Work task -> Your answer is a copy of every line in the records where "will" appears.

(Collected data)
-- -- --

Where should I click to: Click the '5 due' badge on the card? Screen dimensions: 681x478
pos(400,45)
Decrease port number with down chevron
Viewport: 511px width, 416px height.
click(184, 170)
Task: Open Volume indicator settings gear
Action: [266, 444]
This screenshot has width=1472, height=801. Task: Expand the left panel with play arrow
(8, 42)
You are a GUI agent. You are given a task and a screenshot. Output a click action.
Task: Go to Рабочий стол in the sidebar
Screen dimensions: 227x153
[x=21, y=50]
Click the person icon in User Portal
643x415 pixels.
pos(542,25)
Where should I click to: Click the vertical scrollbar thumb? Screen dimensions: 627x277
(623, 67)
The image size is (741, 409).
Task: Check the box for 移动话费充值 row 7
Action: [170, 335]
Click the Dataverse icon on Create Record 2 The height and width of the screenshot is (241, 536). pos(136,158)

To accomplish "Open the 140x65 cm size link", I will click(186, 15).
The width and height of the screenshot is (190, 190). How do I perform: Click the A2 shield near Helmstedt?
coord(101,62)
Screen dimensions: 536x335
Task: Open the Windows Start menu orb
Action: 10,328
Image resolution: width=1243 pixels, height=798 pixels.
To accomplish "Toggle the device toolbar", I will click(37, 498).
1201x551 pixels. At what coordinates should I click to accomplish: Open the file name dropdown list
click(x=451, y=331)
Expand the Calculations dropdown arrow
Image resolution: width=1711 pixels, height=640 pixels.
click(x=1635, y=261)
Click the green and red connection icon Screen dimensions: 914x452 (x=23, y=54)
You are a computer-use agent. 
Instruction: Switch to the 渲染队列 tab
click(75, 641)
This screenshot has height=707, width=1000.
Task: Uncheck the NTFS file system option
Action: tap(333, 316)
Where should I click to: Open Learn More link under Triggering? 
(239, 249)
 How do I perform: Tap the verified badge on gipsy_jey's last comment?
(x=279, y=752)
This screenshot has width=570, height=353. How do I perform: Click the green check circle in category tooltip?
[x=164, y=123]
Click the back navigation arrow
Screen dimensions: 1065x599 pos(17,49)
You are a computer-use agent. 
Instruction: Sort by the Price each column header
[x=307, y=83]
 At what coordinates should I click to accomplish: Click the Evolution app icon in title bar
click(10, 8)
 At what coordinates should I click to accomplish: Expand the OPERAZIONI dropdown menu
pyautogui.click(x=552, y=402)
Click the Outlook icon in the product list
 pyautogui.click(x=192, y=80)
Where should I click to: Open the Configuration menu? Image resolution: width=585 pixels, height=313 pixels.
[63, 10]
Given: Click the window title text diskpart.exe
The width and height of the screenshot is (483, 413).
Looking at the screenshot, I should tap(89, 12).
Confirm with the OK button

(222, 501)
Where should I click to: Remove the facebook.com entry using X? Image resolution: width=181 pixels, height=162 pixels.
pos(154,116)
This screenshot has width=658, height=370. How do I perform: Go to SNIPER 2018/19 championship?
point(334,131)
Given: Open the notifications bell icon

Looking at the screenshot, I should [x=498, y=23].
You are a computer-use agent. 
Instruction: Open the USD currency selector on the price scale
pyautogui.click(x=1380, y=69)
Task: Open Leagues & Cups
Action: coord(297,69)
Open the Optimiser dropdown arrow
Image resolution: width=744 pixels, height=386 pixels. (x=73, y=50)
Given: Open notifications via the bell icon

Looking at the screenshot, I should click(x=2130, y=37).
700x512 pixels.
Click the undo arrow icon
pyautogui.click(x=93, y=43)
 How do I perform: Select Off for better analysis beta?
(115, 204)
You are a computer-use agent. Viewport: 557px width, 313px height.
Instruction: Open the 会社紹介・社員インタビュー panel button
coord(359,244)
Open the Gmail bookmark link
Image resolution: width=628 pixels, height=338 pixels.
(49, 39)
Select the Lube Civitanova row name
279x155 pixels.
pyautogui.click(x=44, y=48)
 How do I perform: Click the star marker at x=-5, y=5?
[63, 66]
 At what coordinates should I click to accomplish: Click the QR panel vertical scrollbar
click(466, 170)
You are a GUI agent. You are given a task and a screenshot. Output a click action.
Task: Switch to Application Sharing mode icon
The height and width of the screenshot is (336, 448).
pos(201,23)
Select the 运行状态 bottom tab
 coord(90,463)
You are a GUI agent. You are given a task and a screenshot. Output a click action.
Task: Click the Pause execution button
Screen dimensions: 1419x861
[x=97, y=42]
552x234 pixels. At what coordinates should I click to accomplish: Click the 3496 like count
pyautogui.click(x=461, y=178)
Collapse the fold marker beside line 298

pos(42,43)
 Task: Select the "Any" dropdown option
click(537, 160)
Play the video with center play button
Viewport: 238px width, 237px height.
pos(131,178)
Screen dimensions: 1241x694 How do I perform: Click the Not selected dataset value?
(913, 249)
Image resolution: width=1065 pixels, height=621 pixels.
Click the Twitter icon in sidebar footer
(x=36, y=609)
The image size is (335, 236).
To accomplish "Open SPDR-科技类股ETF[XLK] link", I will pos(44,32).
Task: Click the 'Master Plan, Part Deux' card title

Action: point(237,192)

-- -- --

Answer to this problem ->
To accomplish "Open the 140x65 cm size link", I will click(186, 15).
To accomplish "Toggle the device toolbar", I will click(37, 498).
To accomplish "Open SPDR-科技类股ETF[XLK] link", I will pos(44,32).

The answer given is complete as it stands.